◆ **ACTION ITEM**
Line by line, please look for the word "computer" in the following records, then copy each line you find it in.

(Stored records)
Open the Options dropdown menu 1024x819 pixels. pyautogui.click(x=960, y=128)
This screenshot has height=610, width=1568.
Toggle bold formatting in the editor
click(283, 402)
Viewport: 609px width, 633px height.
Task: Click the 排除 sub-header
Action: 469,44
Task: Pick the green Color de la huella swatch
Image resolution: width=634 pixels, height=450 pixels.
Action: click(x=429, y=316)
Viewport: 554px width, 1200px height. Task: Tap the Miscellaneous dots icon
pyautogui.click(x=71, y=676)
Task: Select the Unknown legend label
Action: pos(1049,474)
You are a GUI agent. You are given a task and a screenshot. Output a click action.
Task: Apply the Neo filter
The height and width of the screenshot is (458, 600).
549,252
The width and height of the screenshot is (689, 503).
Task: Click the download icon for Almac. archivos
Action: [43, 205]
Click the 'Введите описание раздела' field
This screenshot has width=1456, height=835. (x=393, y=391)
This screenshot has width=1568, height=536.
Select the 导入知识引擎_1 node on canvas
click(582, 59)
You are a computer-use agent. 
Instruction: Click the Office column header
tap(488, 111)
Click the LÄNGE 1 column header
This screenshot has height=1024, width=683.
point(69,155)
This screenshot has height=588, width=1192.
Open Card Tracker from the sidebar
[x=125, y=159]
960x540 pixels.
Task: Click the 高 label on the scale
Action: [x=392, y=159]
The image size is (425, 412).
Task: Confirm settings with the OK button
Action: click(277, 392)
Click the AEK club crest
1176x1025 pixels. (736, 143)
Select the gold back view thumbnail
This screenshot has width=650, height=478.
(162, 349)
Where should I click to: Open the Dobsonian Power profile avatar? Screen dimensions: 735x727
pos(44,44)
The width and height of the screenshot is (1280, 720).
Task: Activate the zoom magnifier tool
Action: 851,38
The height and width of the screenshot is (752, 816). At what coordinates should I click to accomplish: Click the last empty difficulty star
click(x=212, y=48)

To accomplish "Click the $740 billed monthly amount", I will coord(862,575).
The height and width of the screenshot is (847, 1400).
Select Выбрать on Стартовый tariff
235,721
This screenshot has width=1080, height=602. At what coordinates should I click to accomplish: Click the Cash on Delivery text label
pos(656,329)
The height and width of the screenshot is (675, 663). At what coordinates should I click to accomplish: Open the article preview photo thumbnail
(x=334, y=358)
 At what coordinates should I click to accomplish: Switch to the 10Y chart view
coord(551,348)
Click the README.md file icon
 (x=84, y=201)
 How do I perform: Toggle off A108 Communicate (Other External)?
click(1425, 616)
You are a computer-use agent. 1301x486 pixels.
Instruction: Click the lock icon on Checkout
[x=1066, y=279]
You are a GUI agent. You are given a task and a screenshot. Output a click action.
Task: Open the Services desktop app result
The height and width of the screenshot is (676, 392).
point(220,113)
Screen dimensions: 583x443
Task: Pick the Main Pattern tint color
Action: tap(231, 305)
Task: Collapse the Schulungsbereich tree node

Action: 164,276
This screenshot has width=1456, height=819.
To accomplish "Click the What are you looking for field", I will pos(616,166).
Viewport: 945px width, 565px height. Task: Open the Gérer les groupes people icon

◆ **WORKED SOLUTION**
You are a computer-use agent. 
You are a computer-use agent. 1301x486 pixels.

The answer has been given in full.